** Requirement **
From the entries that follow, reproduce exactly and only the lines from the line with "(Monin) - Siro Gia" to the line with "Blouse / shirthanger satijn ivoor met messinghaak (554, 543)", endpoints included.

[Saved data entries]
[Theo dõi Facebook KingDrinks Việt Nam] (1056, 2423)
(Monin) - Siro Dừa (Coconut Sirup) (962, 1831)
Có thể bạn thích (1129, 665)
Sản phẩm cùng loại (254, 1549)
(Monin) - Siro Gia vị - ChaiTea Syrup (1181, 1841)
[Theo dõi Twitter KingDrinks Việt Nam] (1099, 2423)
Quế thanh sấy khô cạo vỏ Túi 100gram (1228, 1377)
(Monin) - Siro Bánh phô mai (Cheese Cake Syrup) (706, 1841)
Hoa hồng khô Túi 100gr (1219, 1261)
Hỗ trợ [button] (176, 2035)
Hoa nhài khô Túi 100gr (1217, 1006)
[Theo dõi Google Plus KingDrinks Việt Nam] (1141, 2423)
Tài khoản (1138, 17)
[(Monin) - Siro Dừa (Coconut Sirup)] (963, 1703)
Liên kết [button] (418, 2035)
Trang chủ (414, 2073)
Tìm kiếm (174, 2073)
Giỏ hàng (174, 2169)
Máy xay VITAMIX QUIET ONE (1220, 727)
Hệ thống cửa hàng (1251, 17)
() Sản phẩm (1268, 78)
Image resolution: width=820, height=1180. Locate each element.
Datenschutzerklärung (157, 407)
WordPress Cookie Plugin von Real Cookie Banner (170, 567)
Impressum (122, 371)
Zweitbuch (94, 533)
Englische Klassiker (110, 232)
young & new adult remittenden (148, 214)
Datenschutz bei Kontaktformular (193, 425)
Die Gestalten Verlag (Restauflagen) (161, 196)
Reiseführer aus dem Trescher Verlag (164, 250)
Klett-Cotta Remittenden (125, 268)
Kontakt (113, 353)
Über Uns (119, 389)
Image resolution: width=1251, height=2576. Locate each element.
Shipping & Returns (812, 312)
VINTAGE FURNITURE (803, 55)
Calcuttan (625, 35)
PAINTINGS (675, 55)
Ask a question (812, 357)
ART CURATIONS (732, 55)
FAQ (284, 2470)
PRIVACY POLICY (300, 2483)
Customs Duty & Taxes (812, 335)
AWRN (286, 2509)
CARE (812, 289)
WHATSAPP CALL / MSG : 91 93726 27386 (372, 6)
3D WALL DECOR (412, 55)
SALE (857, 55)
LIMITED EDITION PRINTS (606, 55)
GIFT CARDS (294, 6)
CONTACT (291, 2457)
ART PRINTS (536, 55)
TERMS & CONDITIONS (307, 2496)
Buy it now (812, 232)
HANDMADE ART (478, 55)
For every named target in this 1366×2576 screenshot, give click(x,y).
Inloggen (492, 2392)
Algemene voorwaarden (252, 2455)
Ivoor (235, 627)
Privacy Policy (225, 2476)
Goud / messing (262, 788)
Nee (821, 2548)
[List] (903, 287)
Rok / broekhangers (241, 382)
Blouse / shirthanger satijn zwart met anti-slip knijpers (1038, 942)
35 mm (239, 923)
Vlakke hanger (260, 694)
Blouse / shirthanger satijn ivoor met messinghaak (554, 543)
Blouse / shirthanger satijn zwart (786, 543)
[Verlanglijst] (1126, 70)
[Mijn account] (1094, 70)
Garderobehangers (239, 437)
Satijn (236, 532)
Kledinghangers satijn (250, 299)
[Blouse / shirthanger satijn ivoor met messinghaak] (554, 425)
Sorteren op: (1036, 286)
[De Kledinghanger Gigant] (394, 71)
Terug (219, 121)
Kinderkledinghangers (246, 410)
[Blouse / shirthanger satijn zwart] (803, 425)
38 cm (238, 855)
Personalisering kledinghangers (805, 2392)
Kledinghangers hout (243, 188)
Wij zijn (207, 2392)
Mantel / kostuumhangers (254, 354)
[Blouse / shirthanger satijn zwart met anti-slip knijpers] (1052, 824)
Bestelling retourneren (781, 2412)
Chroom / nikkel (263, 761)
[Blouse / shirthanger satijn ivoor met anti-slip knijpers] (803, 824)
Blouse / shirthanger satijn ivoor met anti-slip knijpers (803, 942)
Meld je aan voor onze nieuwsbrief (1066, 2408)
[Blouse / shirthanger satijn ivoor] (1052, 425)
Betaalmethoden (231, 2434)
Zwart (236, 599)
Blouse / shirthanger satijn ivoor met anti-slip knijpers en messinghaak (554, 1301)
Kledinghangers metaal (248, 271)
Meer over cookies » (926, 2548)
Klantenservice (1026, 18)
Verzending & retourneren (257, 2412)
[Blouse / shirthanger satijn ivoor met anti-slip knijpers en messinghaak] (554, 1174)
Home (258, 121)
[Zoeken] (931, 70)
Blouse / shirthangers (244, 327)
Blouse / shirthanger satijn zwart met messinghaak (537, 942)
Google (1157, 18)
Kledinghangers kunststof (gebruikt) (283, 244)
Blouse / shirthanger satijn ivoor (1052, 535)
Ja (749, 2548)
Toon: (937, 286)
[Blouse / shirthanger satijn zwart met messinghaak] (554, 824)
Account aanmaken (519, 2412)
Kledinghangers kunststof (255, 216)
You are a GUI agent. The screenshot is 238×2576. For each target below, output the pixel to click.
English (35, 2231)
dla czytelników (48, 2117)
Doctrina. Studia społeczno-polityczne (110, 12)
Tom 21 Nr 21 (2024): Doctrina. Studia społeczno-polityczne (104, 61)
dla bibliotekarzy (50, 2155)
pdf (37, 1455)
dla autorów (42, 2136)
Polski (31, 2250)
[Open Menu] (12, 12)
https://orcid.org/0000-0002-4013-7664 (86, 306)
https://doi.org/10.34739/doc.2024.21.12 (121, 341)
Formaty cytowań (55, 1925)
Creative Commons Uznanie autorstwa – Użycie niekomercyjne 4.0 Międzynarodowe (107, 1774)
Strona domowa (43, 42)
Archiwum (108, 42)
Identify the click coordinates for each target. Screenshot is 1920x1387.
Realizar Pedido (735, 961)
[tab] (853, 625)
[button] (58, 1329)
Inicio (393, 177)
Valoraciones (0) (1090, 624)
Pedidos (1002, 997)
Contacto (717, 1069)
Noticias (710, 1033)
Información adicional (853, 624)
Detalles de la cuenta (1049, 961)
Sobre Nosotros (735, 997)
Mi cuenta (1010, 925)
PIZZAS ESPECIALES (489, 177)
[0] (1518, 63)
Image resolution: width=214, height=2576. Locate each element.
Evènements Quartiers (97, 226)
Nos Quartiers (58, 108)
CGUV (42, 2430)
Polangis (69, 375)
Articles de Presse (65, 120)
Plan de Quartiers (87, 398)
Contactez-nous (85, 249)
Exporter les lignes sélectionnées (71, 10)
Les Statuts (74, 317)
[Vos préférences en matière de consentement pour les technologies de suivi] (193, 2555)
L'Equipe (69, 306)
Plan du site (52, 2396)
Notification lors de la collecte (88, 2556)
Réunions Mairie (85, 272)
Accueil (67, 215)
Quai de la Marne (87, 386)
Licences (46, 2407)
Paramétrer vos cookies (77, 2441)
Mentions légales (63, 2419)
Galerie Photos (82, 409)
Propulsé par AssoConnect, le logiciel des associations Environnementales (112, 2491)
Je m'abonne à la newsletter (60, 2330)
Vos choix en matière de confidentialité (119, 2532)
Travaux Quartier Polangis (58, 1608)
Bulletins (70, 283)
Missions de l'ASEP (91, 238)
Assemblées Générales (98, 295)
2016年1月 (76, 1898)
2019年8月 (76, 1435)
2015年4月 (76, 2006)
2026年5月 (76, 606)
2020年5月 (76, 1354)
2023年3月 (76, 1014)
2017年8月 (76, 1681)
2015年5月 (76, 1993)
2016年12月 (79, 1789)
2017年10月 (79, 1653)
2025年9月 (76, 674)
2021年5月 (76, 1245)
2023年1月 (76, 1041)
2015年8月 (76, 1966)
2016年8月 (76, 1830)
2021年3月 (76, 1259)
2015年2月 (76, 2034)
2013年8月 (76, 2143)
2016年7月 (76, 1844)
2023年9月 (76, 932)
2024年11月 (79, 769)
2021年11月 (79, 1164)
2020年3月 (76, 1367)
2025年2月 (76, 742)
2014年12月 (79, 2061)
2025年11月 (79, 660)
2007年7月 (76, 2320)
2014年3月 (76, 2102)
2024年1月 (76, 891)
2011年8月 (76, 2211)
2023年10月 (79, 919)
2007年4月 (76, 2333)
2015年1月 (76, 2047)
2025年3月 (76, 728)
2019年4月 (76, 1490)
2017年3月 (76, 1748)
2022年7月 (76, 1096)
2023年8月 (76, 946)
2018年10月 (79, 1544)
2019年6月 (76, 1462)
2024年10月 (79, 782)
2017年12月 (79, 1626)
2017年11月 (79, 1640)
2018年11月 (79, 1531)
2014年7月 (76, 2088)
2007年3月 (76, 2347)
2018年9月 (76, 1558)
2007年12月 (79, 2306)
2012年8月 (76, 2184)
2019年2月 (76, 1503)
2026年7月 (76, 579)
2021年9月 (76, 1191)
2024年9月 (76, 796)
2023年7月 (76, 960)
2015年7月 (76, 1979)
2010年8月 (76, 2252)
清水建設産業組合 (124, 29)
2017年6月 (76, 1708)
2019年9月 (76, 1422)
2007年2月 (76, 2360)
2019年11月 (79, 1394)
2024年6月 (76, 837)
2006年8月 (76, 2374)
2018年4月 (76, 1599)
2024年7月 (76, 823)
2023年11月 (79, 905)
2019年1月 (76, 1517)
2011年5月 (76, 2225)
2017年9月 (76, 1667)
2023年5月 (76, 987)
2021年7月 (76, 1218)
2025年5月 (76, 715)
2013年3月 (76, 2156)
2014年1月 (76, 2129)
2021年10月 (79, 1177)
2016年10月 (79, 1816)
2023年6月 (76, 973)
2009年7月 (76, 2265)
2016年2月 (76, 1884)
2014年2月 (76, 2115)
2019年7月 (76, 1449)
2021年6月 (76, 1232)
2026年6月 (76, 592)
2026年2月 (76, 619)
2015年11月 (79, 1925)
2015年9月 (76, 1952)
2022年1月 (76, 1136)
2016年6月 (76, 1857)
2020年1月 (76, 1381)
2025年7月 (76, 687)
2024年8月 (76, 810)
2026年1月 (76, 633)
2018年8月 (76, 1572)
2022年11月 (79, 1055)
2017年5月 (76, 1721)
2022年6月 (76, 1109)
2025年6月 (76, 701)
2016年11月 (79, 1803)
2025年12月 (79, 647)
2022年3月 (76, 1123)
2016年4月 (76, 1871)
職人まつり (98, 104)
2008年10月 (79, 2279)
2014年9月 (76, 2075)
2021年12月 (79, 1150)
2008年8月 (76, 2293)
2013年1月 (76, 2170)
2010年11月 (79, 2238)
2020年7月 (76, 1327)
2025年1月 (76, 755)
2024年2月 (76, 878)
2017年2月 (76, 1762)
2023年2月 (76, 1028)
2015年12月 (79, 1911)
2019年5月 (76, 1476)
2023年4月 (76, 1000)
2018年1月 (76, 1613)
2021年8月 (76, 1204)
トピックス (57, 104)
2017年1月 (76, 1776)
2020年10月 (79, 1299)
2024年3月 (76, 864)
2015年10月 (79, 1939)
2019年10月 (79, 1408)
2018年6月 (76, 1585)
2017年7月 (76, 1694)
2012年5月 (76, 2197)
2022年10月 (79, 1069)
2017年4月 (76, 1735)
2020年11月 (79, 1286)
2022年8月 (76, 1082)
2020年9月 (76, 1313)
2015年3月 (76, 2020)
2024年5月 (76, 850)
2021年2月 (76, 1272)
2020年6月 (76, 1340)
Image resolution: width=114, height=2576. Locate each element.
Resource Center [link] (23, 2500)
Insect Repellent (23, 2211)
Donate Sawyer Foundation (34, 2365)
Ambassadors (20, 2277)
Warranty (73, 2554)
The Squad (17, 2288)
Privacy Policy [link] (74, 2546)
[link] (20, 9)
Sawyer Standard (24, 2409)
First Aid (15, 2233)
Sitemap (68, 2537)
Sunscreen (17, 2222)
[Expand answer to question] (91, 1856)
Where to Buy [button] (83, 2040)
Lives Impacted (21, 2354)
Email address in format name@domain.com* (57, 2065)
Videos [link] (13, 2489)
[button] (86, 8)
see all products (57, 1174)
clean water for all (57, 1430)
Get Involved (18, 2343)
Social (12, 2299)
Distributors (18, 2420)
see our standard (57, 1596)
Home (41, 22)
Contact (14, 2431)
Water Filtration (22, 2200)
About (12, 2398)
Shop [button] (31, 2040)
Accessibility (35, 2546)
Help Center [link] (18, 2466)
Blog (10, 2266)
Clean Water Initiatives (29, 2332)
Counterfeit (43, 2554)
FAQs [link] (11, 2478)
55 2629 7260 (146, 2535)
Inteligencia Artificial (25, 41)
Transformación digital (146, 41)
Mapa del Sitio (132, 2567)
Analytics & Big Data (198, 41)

** Output **
(Monin) - Siro Gia vị - ChaiTea Syrup (1181, 1841)
[Theo dõi Twitter KingDrinks Việt Nam] (1099, 2423)
Quế thanh sấy khô cạo vỏ Túi 100gram (1228, 1377)
(Monin) - Siro Bánh phô mai (Cheese Cake Syrup) (706, 1841)
Hoa hồng khô Túi 100gr (1219, 1261)
Hỗ trợ [button] (176, 2035)
Hoa nhài khô Túi 100gr (1217, 1006)
[Theo dõi Google Plus KingDrinks Việt Nam] (1141, 2423)
Tài khoản (1138, 17)
[(Monin) - Siro Dừa (Coconut Sirup)] (963, 1703)
Liên kết [button] (418, 2035)
Trang chủ (414, 2073)
Tìm kiếm (174, 2073)
Giỏ hàng (174, 2169)
Máy xay VITAMIX QUIET ONE (1220, 727)
Hệ thống cửa hàng (1251, 17)
() Sản phẩm (1268, 78)
Image resolution: width=820, height=1180. Locate each element.
Datenschutzerklärung (157, 407)
WordPress Cookie Plugin von Real Cookie Banner (170, 567)
Impressum (122, 371)
Zweitbuch (94, 533)
Englische Klassiker (110, 232)
young & new adult remittenden (148, 214)
Datenschutz bei Kontaktformular (193, 425)
Die Gestalten Verlag (Restauflagen) (161, 196)
Reiseführer aus dem Trescher Verlag (164, 250)
Klett-Cotta Remittenden (125, 268)
Kontakt (113, 353)
Über Uns (119, 389)
Image resolution: width=1251, height=2576. Locate each element.
Shipping & Returns (812, 312)
VINTAGE FURNITURE (803, 55)
Calcuttan (625, 35)
PAINTINGS (675, 55)
Ask a question (812, 357)
ART CURATIONS (732, 55)
FAQ (284, 2470)
PRIVACY POLICY (300, 2483)
Customs Duty & Taxes (812, 335)
AWRN (286, 2509)
CARE (812, 289)
WHATSAPP CALL / MSG : 91 93726 27386 (372, 6)
3D WALL DECOR (412, 55)
SALE (857, 55)
LIMITED EDITION PRINTS (606, 55)
GIFT CARDS (294, 6)
CONTACT (291, 2457)
ART PRINTS (536, 55)
TERMS & CONDITIONS (307, 2496)
Buy it now (812, 232)
HANDMADE ART (478, 55)
For every named target in this 1366×2576 screenshot, give click(x,y).
Inloggen (492, 2392)
Algemene voorwaarden (252, 2455)
Ivoor (235, 627)
Privacy Policy (225, 2476)
Goud / messing (262, 788)
Nee (821, 2548)
[List] (903, 287)
Rok / broekhangers (241, 382)
Blouse / shirthanger satijn zwart met anti-slip knijpers (1038, 942)
35 mm (239, 923)
Vlakke hanger (260, 694)
Blouse / shirthanger satijn ivoor met messinghaak (554, 543)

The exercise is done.